# TASK TO COMPLETE
From the line containing "Image resolution: width=880" to the end of the data, retype every line exactly and nothing else. Drop the pictures.

►

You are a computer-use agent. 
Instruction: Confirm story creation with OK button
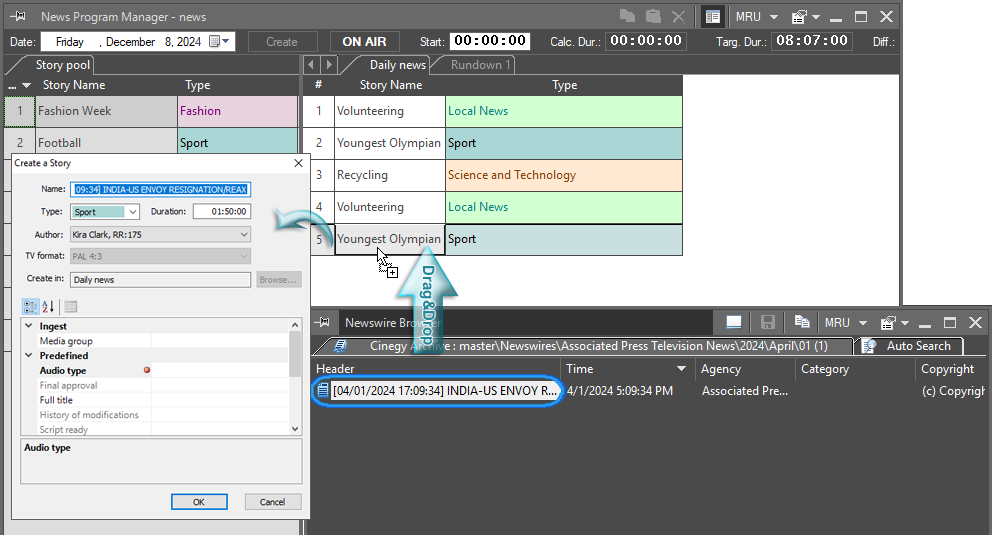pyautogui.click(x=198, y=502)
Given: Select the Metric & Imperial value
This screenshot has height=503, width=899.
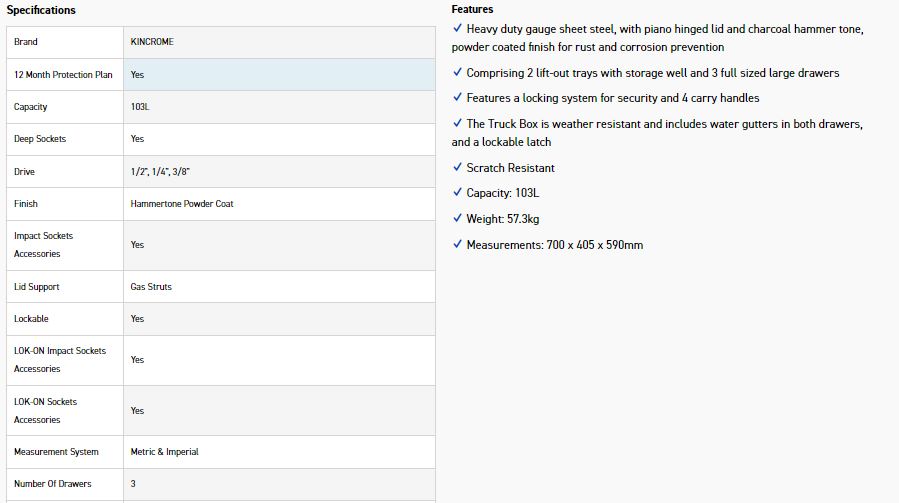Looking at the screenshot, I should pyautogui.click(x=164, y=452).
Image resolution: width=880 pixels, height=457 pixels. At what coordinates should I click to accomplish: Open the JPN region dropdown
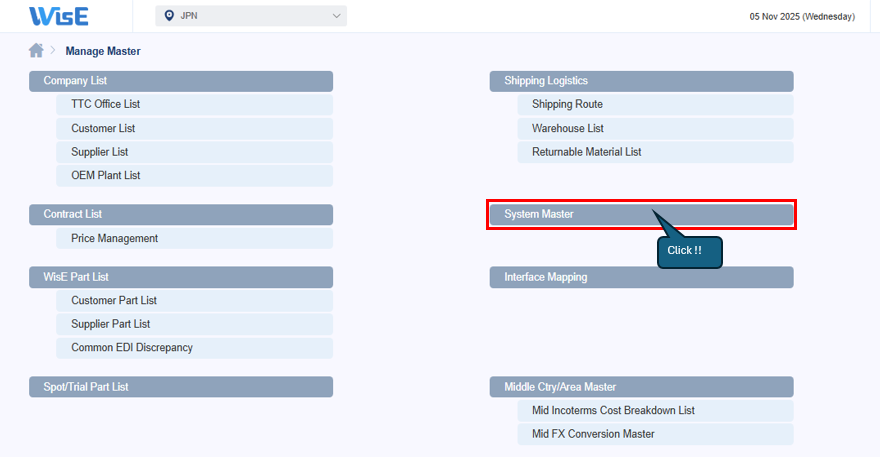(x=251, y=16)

◄

# ANSWER BOX
Image resolution: width=880 pixels, height=457 pixels. At what coordinates should I click to accomplish: Open the JPN region dropdown
(x=251, y=16)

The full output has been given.